start Supplied records

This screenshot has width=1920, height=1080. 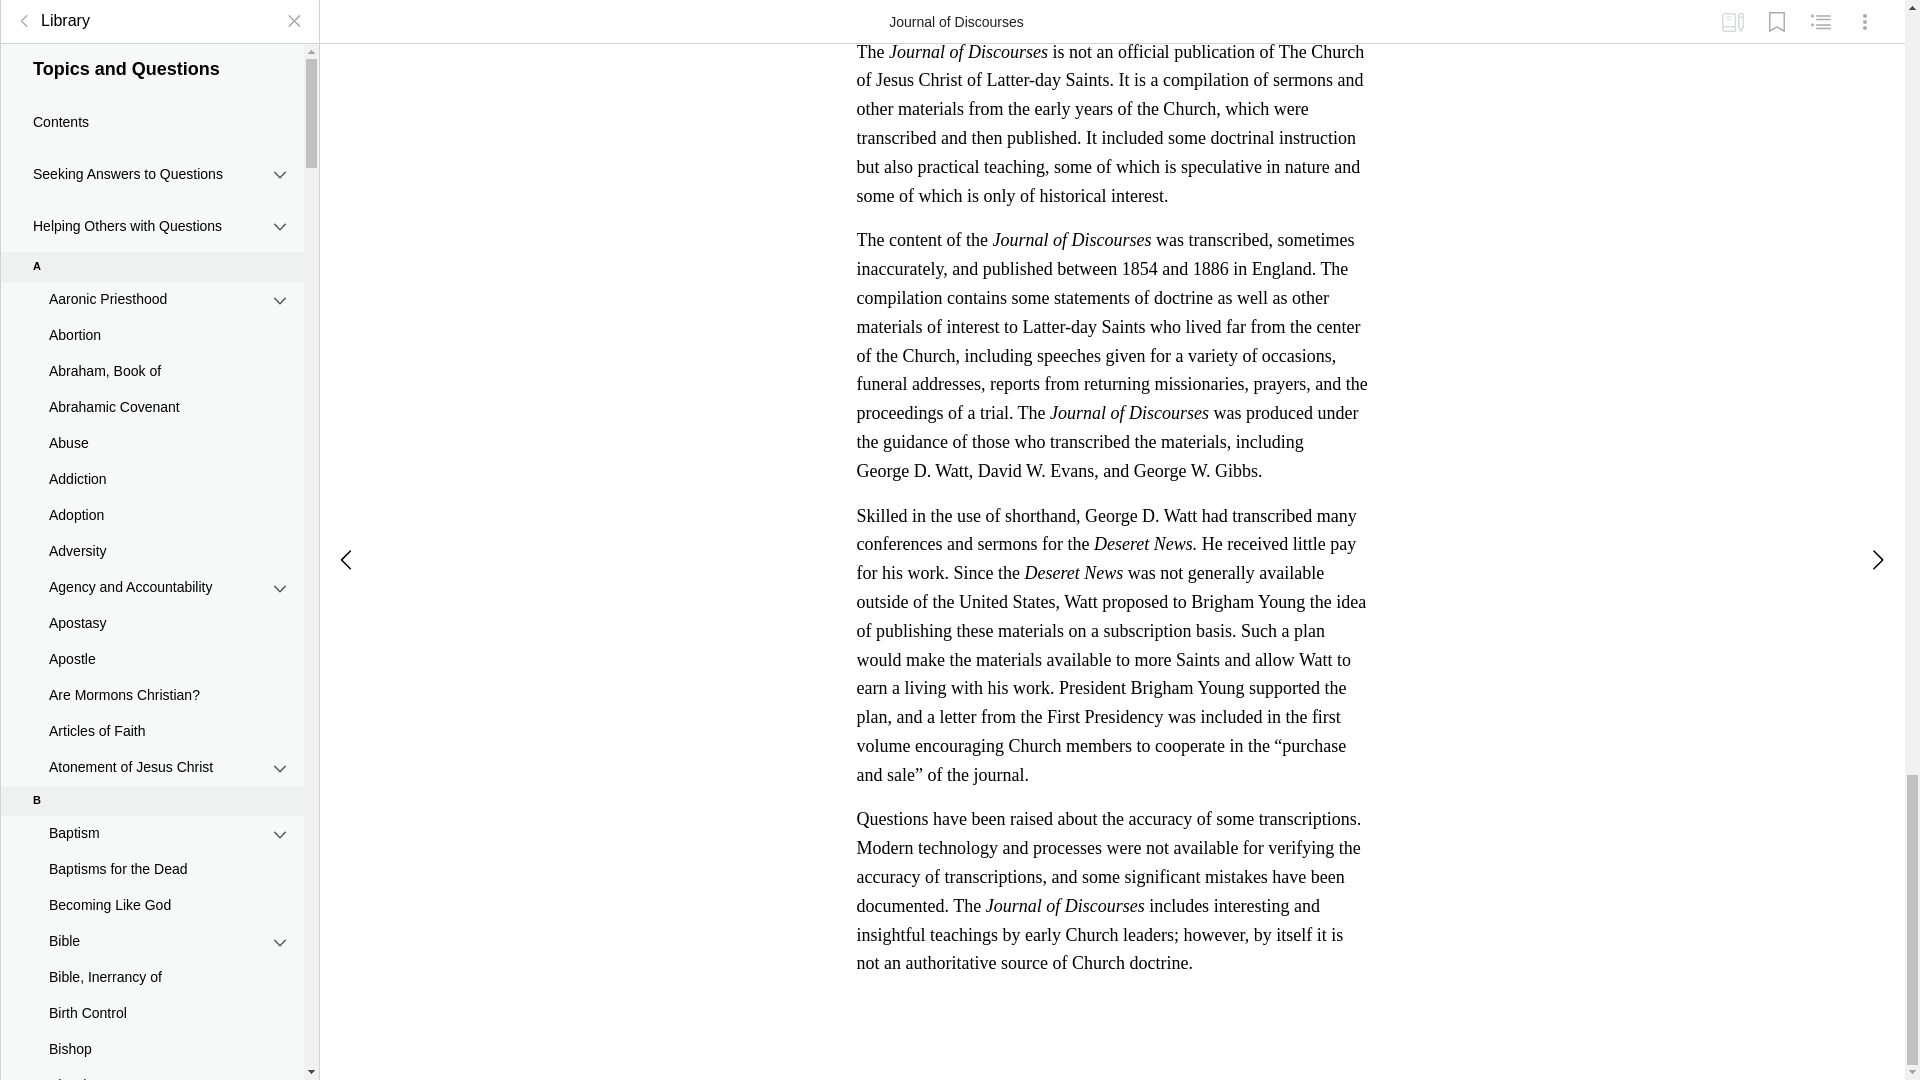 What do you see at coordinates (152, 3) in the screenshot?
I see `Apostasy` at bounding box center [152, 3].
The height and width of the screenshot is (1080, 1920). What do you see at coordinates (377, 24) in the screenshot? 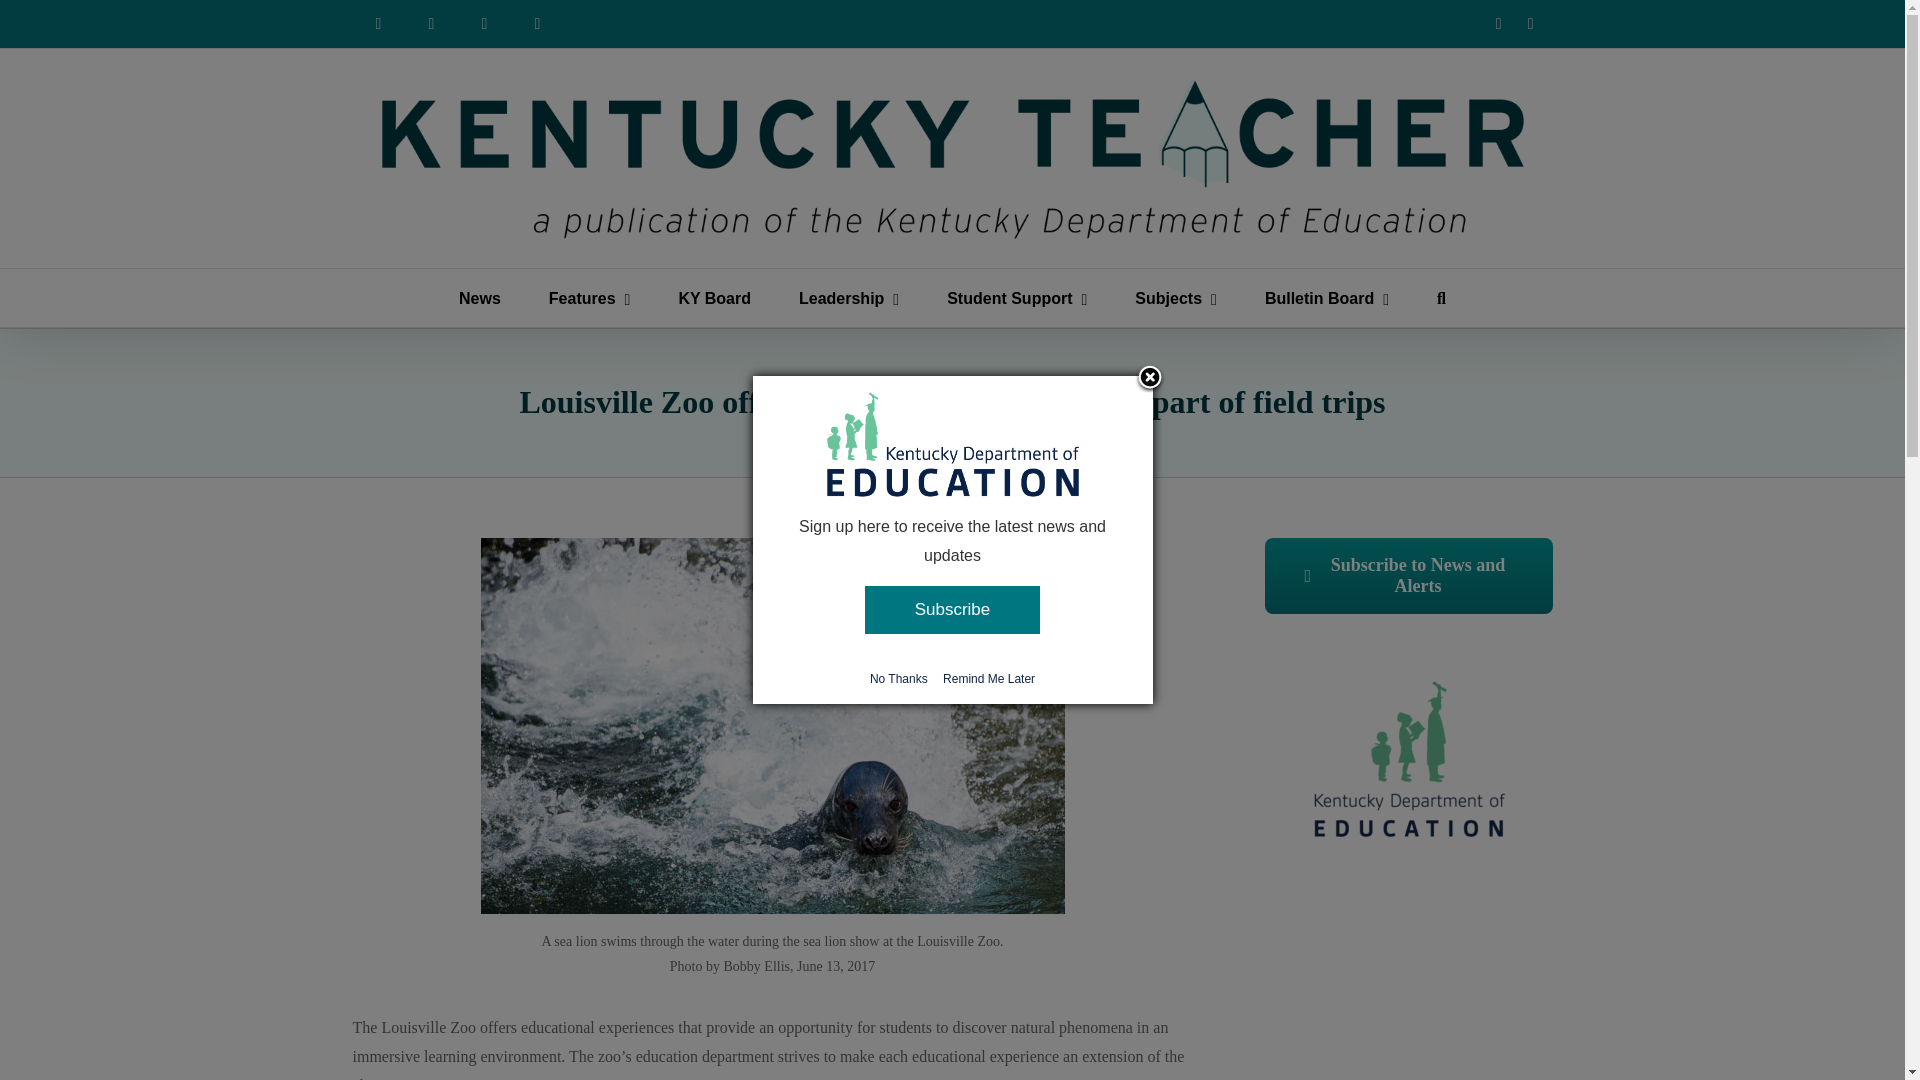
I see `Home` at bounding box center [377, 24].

end Supplied records
start Supplied records

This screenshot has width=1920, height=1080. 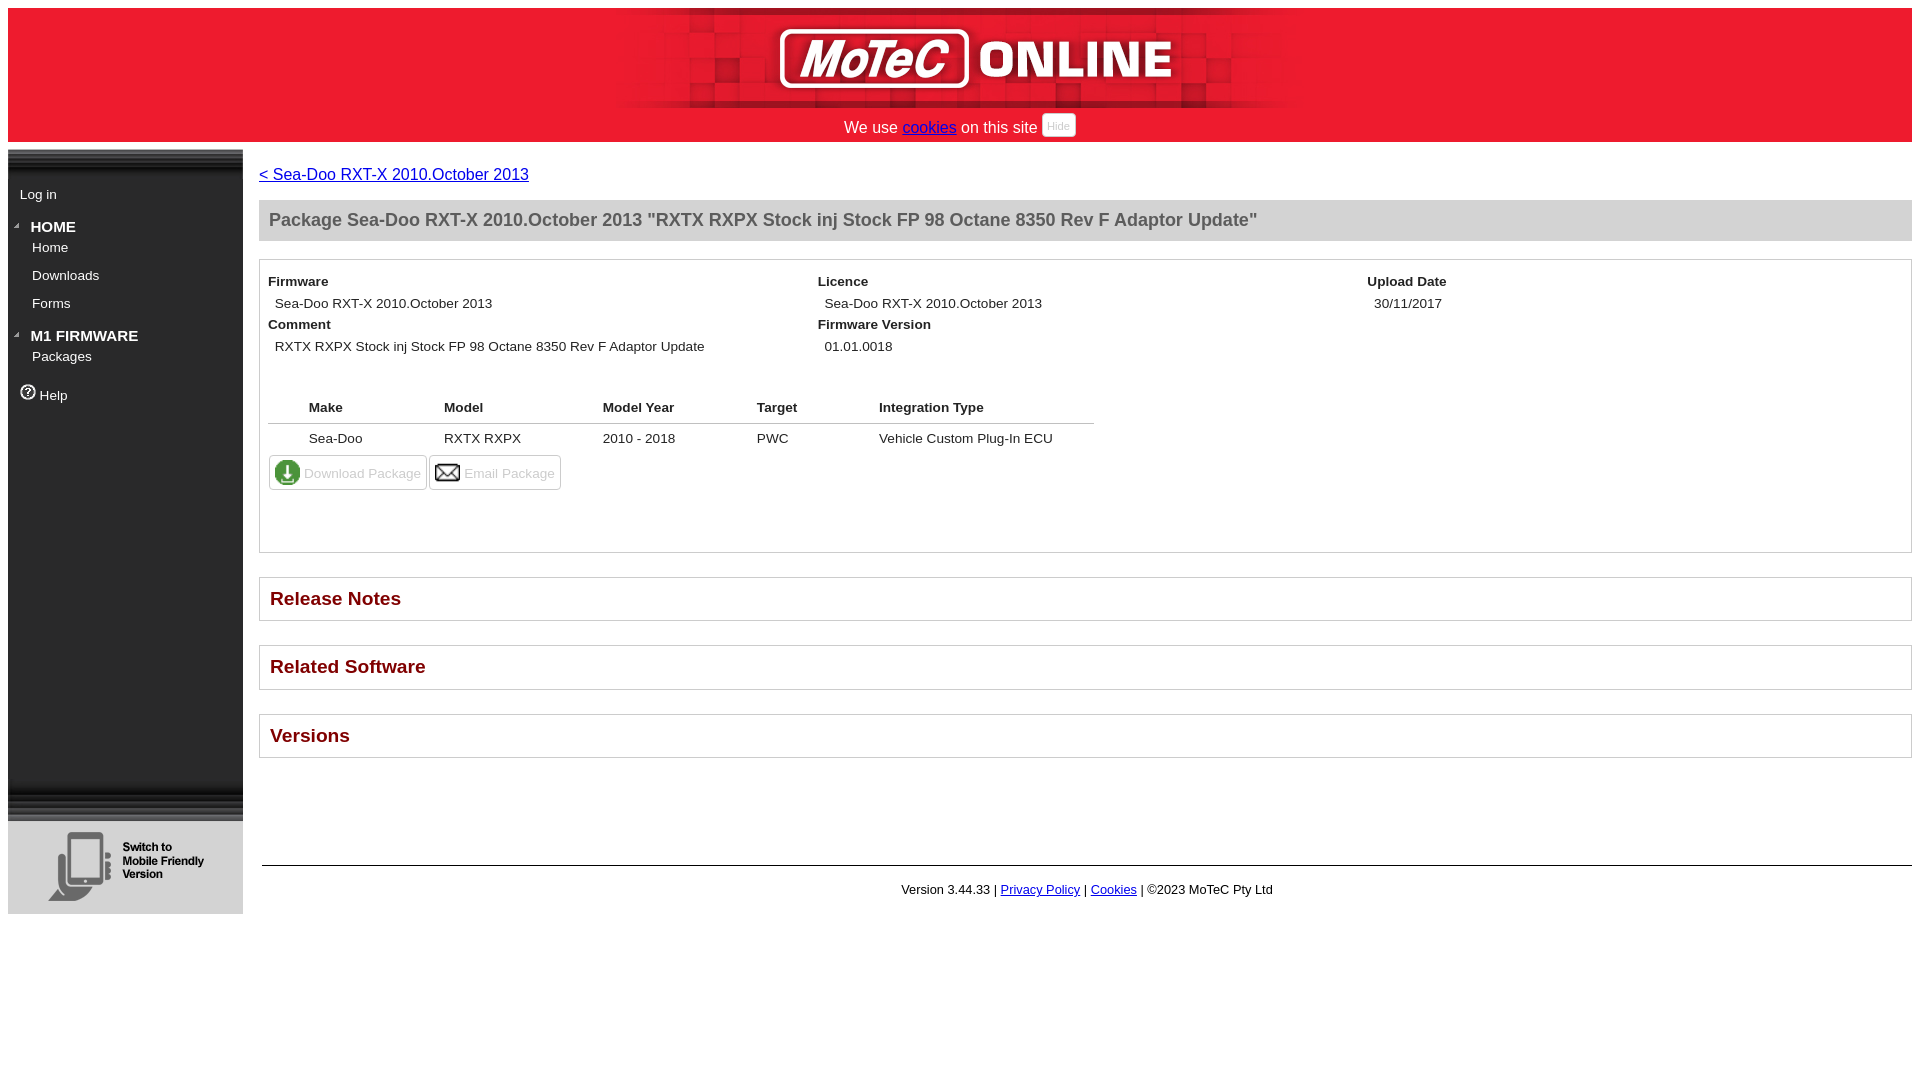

end Supplied records

→ **Brief**:
Rewrite the part of the listing that opens with the line containing "The height and" and closes with the line containing "center [377, 24].", replacing "coordinates" with "location" and changing nothing else. Leave the pictures out of your answer.

→ **Reply**:
The height and width of the screenshot is (1080, 1920). What do you see at location (377, 24) in the screenshot? 
I see `Home` at bounding box center [377, 24].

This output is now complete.